[[ Supplied entries open ]]

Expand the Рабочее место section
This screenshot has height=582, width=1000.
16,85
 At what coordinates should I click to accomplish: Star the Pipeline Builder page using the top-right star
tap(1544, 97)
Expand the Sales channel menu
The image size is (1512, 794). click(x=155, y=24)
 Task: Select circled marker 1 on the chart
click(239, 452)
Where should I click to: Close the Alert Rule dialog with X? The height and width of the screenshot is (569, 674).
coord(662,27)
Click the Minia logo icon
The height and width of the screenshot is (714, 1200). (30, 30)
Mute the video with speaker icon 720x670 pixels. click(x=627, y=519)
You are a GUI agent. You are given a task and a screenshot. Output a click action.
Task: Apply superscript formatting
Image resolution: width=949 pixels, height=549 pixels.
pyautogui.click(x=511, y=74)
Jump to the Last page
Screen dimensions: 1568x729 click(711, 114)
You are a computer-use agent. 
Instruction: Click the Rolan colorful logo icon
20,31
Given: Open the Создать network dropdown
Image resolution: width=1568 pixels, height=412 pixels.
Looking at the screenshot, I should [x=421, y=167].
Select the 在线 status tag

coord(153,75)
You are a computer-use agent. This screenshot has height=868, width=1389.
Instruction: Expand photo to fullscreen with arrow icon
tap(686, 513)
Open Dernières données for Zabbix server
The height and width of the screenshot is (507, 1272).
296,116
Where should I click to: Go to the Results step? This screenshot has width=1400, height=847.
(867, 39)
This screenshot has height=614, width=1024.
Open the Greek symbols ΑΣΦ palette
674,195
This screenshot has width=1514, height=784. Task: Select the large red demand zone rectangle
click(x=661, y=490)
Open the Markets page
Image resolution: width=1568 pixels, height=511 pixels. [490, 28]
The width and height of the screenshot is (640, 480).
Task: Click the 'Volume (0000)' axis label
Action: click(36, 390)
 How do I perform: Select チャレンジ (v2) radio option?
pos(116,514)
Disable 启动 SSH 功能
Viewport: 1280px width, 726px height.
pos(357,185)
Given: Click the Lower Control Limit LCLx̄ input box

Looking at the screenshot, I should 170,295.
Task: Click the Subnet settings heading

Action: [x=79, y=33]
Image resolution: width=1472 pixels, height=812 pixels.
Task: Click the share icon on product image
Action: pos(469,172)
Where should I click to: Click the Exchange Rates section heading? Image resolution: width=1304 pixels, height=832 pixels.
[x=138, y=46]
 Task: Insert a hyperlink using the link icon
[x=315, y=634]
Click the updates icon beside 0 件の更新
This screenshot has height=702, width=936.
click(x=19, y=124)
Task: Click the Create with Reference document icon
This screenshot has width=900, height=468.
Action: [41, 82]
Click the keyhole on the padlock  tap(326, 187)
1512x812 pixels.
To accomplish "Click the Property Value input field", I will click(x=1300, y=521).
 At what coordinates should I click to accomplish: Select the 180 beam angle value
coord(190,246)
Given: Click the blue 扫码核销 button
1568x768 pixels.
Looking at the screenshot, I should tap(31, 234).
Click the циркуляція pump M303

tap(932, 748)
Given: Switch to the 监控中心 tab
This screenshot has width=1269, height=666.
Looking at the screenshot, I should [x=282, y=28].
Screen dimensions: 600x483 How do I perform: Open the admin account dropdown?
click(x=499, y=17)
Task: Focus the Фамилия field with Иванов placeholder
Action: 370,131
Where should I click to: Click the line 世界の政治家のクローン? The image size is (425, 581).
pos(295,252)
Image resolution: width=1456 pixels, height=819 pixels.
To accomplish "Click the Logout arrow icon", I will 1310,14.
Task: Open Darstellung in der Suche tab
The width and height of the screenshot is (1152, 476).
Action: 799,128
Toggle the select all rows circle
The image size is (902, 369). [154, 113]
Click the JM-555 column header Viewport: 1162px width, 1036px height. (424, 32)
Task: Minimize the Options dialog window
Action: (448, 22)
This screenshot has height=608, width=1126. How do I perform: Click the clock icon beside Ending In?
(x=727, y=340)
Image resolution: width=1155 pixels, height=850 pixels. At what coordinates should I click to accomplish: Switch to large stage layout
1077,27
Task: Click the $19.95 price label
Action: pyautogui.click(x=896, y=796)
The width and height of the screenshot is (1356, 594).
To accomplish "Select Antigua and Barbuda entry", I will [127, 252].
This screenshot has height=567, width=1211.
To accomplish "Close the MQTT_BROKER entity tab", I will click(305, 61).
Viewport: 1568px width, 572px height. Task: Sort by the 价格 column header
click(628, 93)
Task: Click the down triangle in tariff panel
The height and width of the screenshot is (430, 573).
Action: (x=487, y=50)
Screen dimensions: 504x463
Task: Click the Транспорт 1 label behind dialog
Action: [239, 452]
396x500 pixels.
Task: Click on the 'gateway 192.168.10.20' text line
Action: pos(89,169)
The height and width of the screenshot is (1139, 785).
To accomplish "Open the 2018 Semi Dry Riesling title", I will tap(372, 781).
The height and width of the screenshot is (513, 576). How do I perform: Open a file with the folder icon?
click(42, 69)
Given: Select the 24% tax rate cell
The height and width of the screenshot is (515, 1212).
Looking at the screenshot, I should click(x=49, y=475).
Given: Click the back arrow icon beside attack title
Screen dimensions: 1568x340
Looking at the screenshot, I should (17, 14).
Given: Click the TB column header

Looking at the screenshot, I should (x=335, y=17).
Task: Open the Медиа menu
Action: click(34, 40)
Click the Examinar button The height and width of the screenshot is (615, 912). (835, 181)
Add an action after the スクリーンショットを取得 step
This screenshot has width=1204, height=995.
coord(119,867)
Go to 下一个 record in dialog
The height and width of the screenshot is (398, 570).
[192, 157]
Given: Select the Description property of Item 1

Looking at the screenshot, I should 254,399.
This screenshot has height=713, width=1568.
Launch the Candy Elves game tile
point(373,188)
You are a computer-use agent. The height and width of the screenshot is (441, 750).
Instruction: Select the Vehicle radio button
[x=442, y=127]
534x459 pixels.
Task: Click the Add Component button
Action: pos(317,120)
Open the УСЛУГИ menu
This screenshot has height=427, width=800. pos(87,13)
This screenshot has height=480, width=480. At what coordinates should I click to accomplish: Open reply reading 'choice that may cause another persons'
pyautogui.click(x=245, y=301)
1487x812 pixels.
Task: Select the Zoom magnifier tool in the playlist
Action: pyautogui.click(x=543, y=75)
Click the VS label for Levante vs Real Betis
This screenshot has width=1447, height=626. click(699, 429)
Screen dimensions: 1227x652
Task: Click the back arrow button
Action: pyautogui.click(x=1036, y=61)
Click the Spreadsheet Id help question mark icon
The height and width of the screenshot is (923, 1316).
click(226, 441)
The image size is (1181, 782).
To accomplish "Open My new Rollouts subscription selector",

[[ Supplied entries closed ]]

[Assignment] From the first line to the last, write out the data exactly.

[Output for this exercise]
Expand the Рабочее место section
This screenshot has height=582, width=1000.
16,85
 At what coordinates should I click to accomplish: Star the Pipeline Builder page using the top-right star
tap(1544, 97)
Expand the Sales channel menu
The image size is (1512, 794). click(x=155, y=24)
 Task: Select circled marker 1 on the chart
click(239, 452)
Where should I click to: Close the Alert Rule dialog with X? The height and width of the screenshot is (569, 674).
coord(662,27)
Click the Minia logo icon
The height and width of the screenshot is (714, 1200). (30, 30)
Mute the video with speaker icon 720x670 pixels. click(x=627, y=519)
You are a GUI agent. You are given a task and a screenshot. Output a click action.
Task: Apply superscript formatting
Image resolution: width=949 pixels, height=549 pixels.
pyautogui.click(x=511, y=74)
Jump to the Last page
Screen dimensions: 1568x729 click(711, 114)
You are a computer-use agent. 
Instruction: Click the Rolan colorful logo icon
20,31
Given: Open the Создать network dropdown
Image resolution: width=1568 pixels, height=412 pixels.
Looking at the screenshot, I should [x=421, y=167].
Select the 在线 status tag

coord(153,75)
You are a computer-use agent. This screenshot has height=868, width=1389.
Instruction: Expand photo to fullscreen with arrow icon
tap(686, 513)
Open Dernières données for Zabbix server
The height and width of the screenshot is (507, 1272).
296,116
Where should I click to: Go to the Results step? This screenshot has width=1400, height=847.
(867, 39)
This screenshot has height=614, width=1024.
Open the Greek symbols ΑΣΦ palette
674,195
This screenshot has width=1514, height=784. Task: Select the large red demand zone rectangle
click(x=661, y=490)
Open the Markets page
Image resolution: width=1568 pixels, height=511 pixels. [490, 28]
The width and height of the screenshot is (640, 480).
Task: Click the 'Volume (0000)' axis label
Action: click(36, 390)
 How do I perform: Select チャレンジ (v2) radio option?
pos(116,514)
Disable 启动 SSH 功能
Viewport: 1280px width, 726px height.
pos(357,185)
Given: Click the Lower Control Limit LCLx̄ input box

Looking at the screenshot, I should 170,295.
Task: Click the Subnet settings heading

Action: [x=79, y=33]
Image resolution: width=1472 pixels, height=812 pixels.
Task: Click the share icon on product image
Action: pos(469,172)
Where should I click to: Click the Exchange Rates section heading? Image resolution: width=1304 pixels, height=832 pixels.
[x=138, y=46]
 Task: Insert a hyperlink using the link icon
[x=315, y=634]
Click the updates icon beside 0 件の更新
This screenshot has height=702, width=936.
click(x=19, y=124)
Task: Click the Create with Reference document icon
This screenshot has width=900, height=468.
Action: [41, 82]
Click the keyhole on the padlock  tap(326, 187)
1512x812 pixels.
To accomplish "Click the Property Value input field", I will click(x=1300, y=521).
 At what coordinates should I click to accomplish: Select the 180 beam angle value
coord(190,246)
Given: Click the blue 扫码核销 button
1568x768 pixels.
Looking at the screenshot, I should tap(31, 234).
Click the циркуляція pump M303

tap(932, 748)
Given: Switch to the 监控中心 tab
This screenshot has width=1269, height=666.
Looking at the screenshot, I should [x=282, y=28].
Screen dimensions: 600x483 How do I perform: Open the admin account dropdown?
click(x=499, y=17)
Task: Focus the Фамилия field with Иванов placeholder
Action: 370,131
Where should I click to: Click the line 世界の政治家のクローン? The image size is (425, 581).
pos(295,252)
Image resolution: width=1456 pixels, height=819 pixels.
To accomplish "Click the Logout arrow icon", I will 1310,14.
Task: Open Darstellung in der Suche tab
The width and height of the screenshot is (1152, 476).
Action: 799,128
Toggle the select all rows circle
The image size is (902, 369). [154, 113]
Click the JM-555 column header Viewport: 1162px width, 1036px height. (424, 32)
Task: Minimize the Options dialog window
Action: (448, 22)
This screenshot has height=608, width=1126. How do I perform: Click the clock icon beside Ending In?
(x=727, y=340)
Image resolution: width=1155 pixels, height=850 pixels. At what coordinates should I click to accomplish: Switch to large stage layout
1077,27
Task: Click the $19.95 price label
Action: pyautogui.click(x=896, y=796)
The width and height of the screenshot is (1356, 594).
To accomplish "Select Antigua and Barbuda entry", I will [127, 252].
This screenshot has height=567, width=1211.
To accomplish "Close the MQTT_BROKER entity tab", I will click(305, 61).
Viewport: 1568px width, 572px height. Task: Sort by the 价格 column header
click(628, 93)
Task: Click the down triangle in tariff panel
The height and width of the screenshot is (430, 573).
Action: (x=487, y=50)
Screen dimensions: 504x463
Task: Click the Транспорт 1 label behind dialog
Action: [239, 452]
396x500 pixels.
Task: Click on the 'gateway 192.168.10.20' text line
Action: pos(89,169)
The height and width of the screenshot is (1139, 785).
To accomplish "Open the 2018 Semi Dry Riesling title", I will tap(372, 781).
The height and width of the screenshot is (513, 576). How do I perform: Open a file with the folder icon?
click(42, 69)
Given: Select the 24% tax rate cell
The height and width of the screenshot is (515, 1212).
Looking at the screenshot, I should click(x=49, y=475).
Given: Click the back arrow icon beside attack title
Screen dimensions: 1568x340
Looking at the screenshot, I should (17, 14).
Given: Click the TB column header

Looking at the screenshot, I should (x=335, y=17).
Task: Open the Медиа menu
Action: click(34, 40)
Click the Examinar button The height and width of the screenshot is (615, 912). (835, 181)
Add an action after the スクリーンショットを取得 step
This screenshot has width=1204, height=995.
coord(119,867)
Go to 下一个 record in dialog
The height and width of the screenshot is (398, 570).
[192, 157]
Given: Select the Description property of Item 1

Looking at the screenshot, I should 254,399.
This screenshot has height=713, width=1568.
Launch the Candy Elves game tile
point(373,188)
You are a computer-use agent. The height and width of the screenshot is (441, 750).
Instruction: Select the Vehicle radio button
[x=442, y=127]
534x459 pixels.
Task: Click the Add Component button
Action: pos(317,120)
Open the УСЛУГИ menu
This screenshot has height=427, width=800. pos(87,13)
This screenshot has height=480, width=480. At what coordinates should I click to accomplish: Open reply reading 'choice that may cause another persons'
pyautogui.click(x=245, y=301)
1487x812 pixels.
Task: Select the Zoom magnifier tool in the playlist
Action: pyautogui.click(x=543, y=75)
Click the VS label for Levante vs Real Betis
This screenshot has width=1447, height=626. click(699, 429)
Screen dimensions: 1227x652
Task: Click the back arrow button
Action: pyautogui.click(x=1036, y=61)
Click the Spreadsheet Id help question mark icon
The height and width of the screenshot is (923, 1316).
click(226, 441)
The image size is (1181, 782).
To accomplish "Open My new Rollouts subscription selector",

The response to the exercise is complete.